Data for analysis: Begin

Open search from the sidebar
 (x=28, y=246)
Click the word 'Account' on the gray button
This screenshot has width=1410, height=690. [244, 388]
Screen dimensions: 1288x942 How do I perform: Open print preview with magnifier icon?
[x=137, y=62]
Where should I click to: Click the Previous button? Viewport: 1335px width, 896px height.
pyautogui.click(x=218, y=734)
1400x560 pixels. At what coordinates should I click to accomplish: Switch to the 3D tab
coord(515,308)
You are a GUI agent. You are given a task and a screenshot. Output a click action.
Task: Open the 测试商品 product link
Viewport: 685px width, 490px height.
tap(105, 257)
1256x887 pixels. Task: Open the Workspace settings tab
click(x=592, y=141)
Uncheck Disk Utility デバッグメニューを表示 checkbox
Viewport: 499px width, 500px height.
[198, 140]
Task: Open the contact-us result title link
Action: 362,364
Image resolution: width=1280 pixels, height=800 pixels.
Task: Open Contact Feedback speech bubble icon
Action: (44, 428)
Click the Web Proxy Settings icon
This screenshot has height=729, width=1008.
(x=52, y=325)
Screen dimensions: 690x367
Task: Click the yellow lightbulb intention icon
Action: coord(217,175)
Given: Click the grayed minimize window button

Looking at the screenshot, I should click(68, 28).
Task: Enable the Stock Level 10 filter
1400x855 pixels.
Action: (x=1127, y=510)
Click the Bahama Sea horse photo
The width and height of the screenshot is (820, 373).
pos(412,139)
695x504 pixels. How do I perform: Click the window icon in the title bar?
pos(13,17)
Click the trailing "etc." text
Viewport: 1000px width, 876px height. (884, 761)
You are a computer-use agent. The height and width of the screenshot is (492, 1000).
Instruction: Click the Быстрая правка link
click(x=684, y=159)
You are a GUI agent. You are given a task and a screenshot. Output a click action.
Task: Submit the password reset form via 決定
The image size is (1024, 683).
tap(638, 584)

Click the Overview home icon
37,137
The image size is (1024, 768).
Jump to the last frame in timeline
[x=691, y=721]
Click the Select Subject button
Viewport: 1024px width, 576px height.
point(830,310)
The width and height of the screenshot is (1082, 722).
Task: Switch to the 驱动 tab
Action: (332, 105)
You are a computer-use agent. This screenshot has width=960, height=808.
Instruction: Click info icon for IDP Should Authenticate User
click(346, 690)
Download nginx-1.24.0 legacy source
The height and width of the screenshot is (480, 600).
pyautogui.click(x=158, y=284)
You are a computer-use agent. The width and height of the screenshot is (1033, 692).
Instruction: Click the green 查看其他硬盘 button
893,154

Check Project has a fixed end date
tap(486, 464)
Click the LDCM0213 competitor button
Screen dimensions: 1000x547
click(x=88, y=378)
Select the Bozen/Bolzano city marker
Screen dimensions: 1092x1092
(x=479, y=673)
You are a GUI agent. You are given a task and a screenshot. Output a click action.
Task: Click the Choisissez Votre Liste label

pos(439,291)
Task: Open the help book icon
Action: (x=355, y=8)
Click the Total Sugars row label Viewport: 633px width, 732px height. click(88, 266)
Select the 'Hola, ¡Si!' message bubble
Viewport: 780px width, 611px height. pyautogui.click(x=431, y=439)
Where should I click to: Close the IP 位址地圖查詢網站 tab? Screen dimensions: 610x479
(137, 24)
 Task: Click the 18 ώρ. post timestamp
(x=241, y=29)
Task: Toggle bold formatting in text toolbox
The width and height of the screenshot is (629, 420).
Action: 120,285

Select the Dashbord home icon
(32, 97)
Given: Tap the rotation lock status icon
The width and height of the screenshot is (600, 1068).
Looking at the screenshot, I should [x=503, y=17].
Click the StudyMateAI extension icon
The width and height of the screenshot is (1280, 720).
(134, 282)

Data for analysis: End

Where the records above contain a line with "The image size is (1024, 683).", repeat that line and each later line through the end, exactly, and nothing more.

The image size is (1024, 683).
tap(638, 584)

Click the Overview home icon
37,137
The image size is (1024, 768).
Jump to the last frame in timeline
[x=691, y=721]
Click the Select Subject button
Viewport: 1024px width, 576px height.
point(830,310)
The width and height of the screenshot is (1082, 722).
Task: Switch to the 驱动 tab
Action: (332, 105)
You are a computer-use agent. This screenshot has width=960, height=808.
Instruction: Click info icon for IDP Should Authenticate User
click(346, 690)
Download nginx-1.24.0 legacy source
The height and width of the screenshot is (480, 600).
pyautogui.click(x=158, y=284)
You are a computer-use agent. The width and height of the screenshot is (1033, 692).
Instruction: Click the green 查看其他硬盘 button
893,154

Check Project has a fixed end date
tap(486, 464)
Click the LDCM0213 competitor button
Screen dimensions: 1000x547
click(x=88, y=378)
Select the Bozen/Bolzano city marker
Screen dimensions: 1092x1092
(x=479, y=673)
You are a GUI agent. You are given a task and a screenshot. Output a click action.
Task: Click the Choisissez Votre Liste label

pos(439,291)
Task: Open the help book icon
Action: (x=355, y=8)
Click the Total Sugars row label Viewport: 633px width, 732px height. click(88, 266)
Select the 'Hola, ¡Si!' message bubble
Viewport: 780px width, 611px height. pyautogui.click(x=431, y=439)
Where should I click to: Close the IP 位址地圖查詢網站 tab? Screen dimensions: 610x479
(137, 24)
 Task: Click the 18 ώρ. post timestamp
(x=241, y=29)
Task: Toggle bold formatting in text toolbox
The width and height of the screenshot is (629, 420).
Action: 120,285

Select the Dashbord home icon
(32, 97)
Given: Tap the rotation lock status icon
The width and height of the screenshot is (600, 1068).
Looking at the screenshot, I should [x=503, y=17].
Click the StudyMateAI extension icon
The width and height of the screenshot is (1280, 720).
(134, 282)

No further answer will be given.